=== DIRECTIONS ===
[1] Reproduce the part of the article on Israel's ties with Russia that opens with the words containing "As support for" and closes with "some majority-Muslim countries.".
[2] Name every individual person mentioned by name in the article on Israel's ties with Russia.

Tension in Israel’s relationship with the Obama administration compelled Jerusalem to forge ties elsewhere, sometimes to the benefit of the Jewish state.
Dr. Ariel Cohen, a senior fellow at the Atlantic Council and director of the Center for Energy, Natural Resources and Geopolitics, analyzed Israel’s growing relationship with Russia and other countries in a December 20th conference call with the Endowment for Middle East Truth.
“With President [Barack] Obama and the left wing of the Democratic Party turning against Israel, Prime Minister [Benjamin] Netanyahu has made a great effort to build better relationships with Russia, India, African countries and others,” Cohen said.
As support for his thesis, Cohen points to Netanyahu’s recent visits to Azerbaijan and Kazakhstan and the prime minister’s attempts in general to illustrate Israel’s ability to find allies in unexpected corners of the globe, including some majority-Muslim countries.
Israel’s growing relationship with Russia is “complicated, but clearly a tremendous improvement over relations between the Jewish state and the old Soviet Union,” Cohen noted.
“One the one hand, Russia has allied itself with enemies of Israel such as Iran and the Syrian regime of [Bashar] Assad, and the Russians consistently vote against Israel at the United Nations and other international forums,” he said. But at the same time, Cohen pointed out, “Russia and Israel have significant trade relations, tourism and medical ties, with thousands of Russians going to Israel every year for medical treatment and teams of Israeli doctors visiting Russia to share their expertise and advice.”
One important practical benefit of Israel’s relationship with Russia, Cohen told JNS.org in a subsequent interview, is that the Russians have refrained from activating their anti-aircraft batteries in Syria when Israel has bombed weapons convoys traveling from Syria to Hezbollah bases in Lebanon. “The Russians have not interfered even though the casualties of the Israeli strikes included an Iranian general,” Cohen said.
Russia continues to support the Palestinian cause, “but at nowhere near the levels of backing that were provided by the old Soviet regime,” Cohen said. “In those days, the USSR was the main supporter and funder of Palestinian terrorism, as well as providing diplomatic and political support.”
By contrast, he said Russia today “does not actively support Hamas or other Palestinian terrorist groups,” and most of Russia’s sympathy for the Palestinian cause is expressed through votes at the United Nations. “This is a very significant change,” Cohen told JNS.org. “[Russian President Vladimir] Putin is not going out of his way to push Israel toward accepting a Palestinian state. He has much bigger fish to fry in the Middle East.”

=== GIVEN INFORMATION ===

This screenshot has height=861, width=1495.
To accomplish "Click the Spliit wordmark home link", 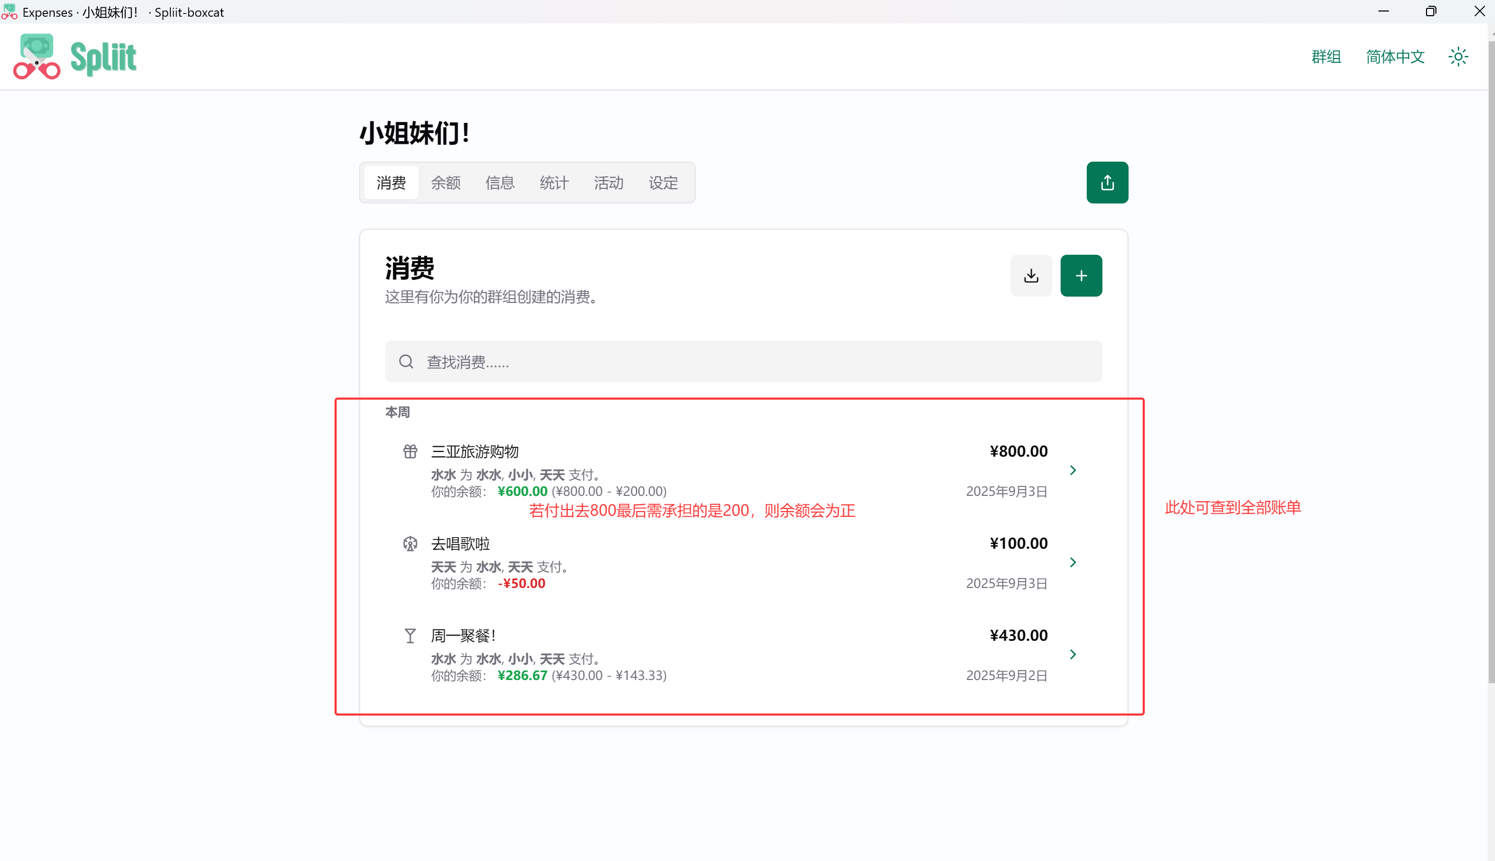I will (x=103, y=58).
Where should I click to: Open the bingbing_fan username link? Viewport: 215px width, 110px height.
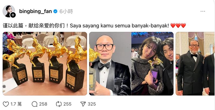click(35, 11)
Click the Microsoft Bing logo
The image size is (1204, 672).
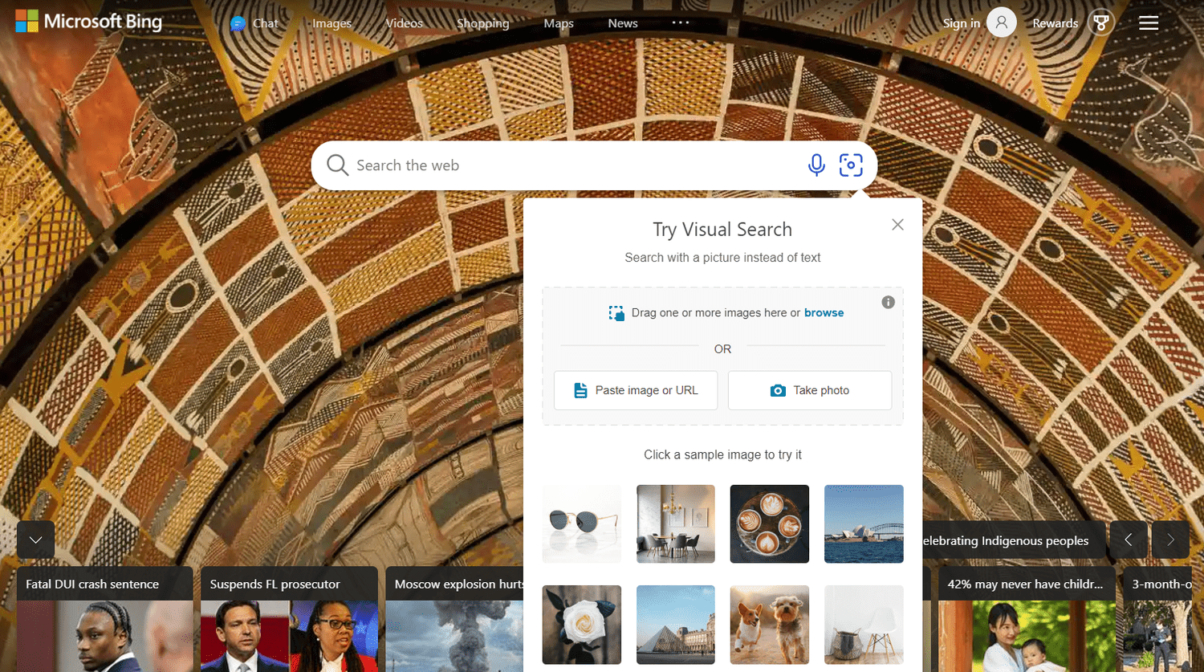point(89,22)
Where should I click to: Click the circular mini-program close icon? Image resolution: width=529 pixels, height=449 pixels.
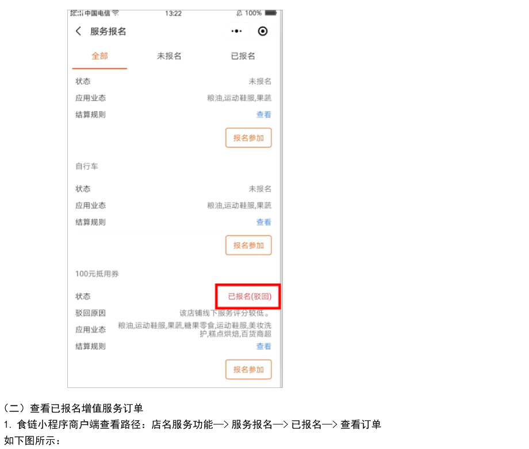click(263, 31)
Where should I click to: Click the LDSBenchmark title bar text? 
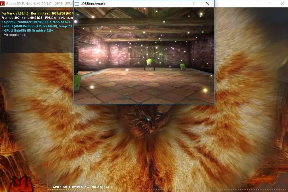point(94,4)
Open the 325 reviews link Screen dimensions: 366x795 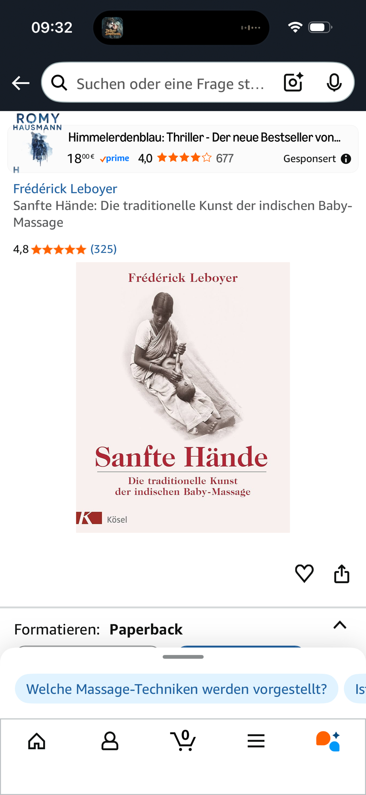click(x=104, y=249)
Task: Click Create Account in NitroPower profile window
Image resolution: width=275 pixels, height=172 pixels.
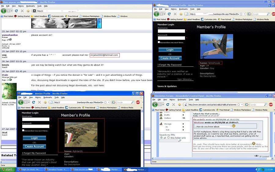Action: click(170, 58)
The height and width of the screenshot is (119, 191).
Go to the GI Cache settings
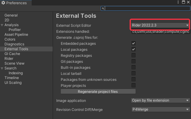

...

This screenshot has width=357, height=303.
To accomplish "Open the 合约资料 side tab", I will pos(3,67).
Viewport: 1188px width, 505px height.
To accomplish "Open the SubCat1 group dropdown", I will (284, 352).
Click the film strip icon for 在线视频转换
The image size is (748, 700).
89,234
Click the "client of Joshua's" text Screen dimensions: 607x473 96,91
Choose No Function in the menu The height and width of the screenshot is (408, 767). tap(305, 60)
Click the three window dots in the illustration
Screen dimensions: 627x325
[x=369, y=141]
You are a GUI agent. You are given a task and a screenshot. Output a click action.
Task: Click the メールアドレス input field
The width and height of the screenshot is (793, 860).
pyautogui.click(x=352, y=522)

...

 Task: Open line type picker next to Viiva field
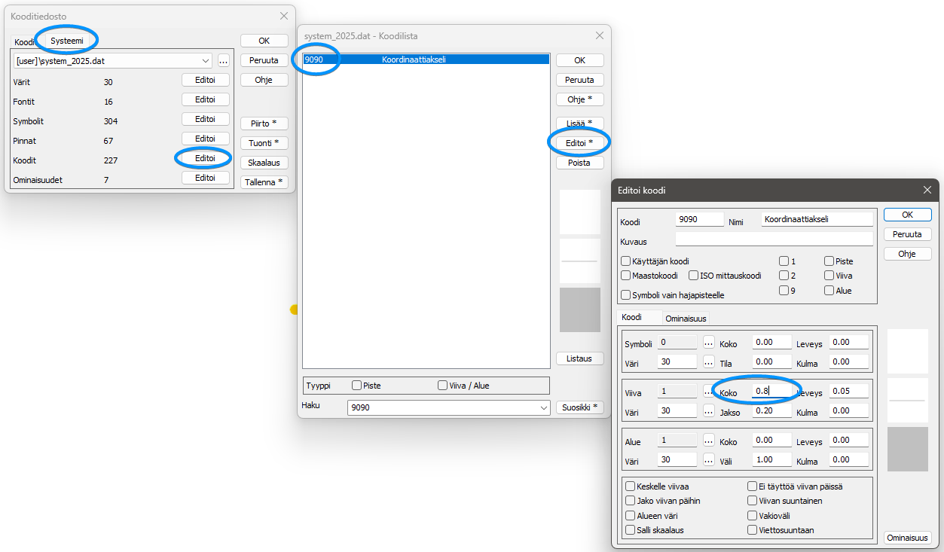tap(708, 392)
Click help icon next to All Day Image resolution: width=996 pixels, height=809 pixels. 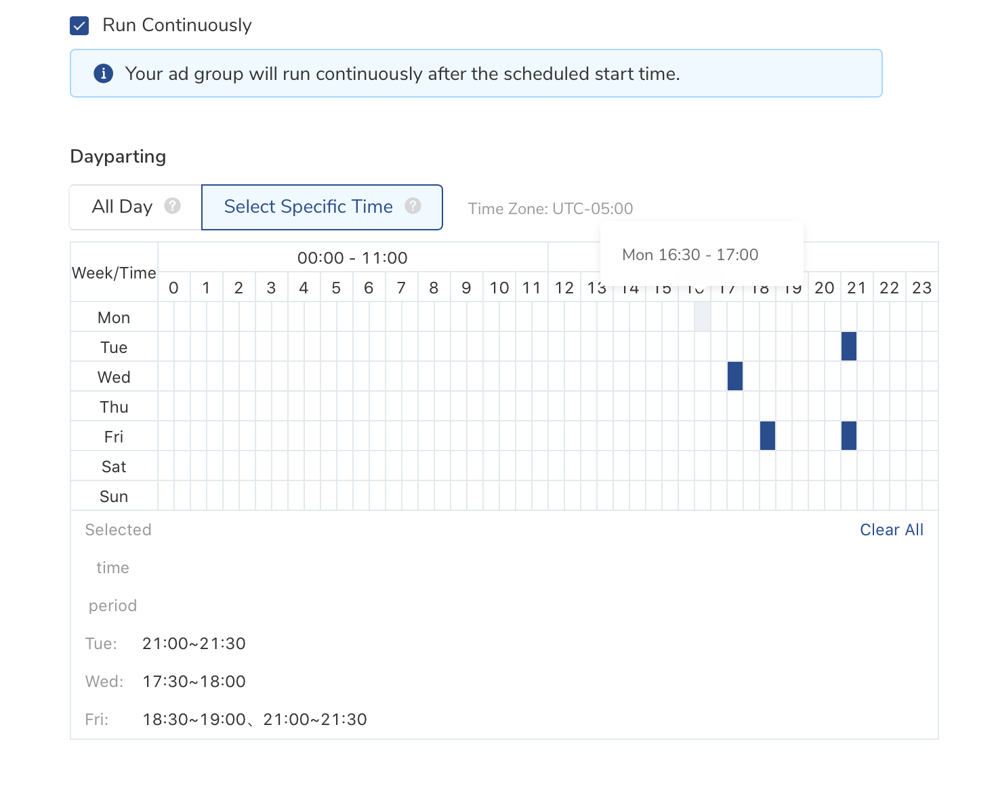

=== ANSWERS FOR EACH ITEM ===
[1]
As support for his thesis, Cohen points to Netanyahu’s recent visits to Azerbaijan and Kazakhstan and the prime minister’s attempts in general to illustrate Israel’s ability to find allies in unexpected corners of the globe, including some majority-Muslim countries.

[2]
Ariel Cohen
Barack Obama
Benjamin Netanyahu
Bashar Assad
Vladimir Putin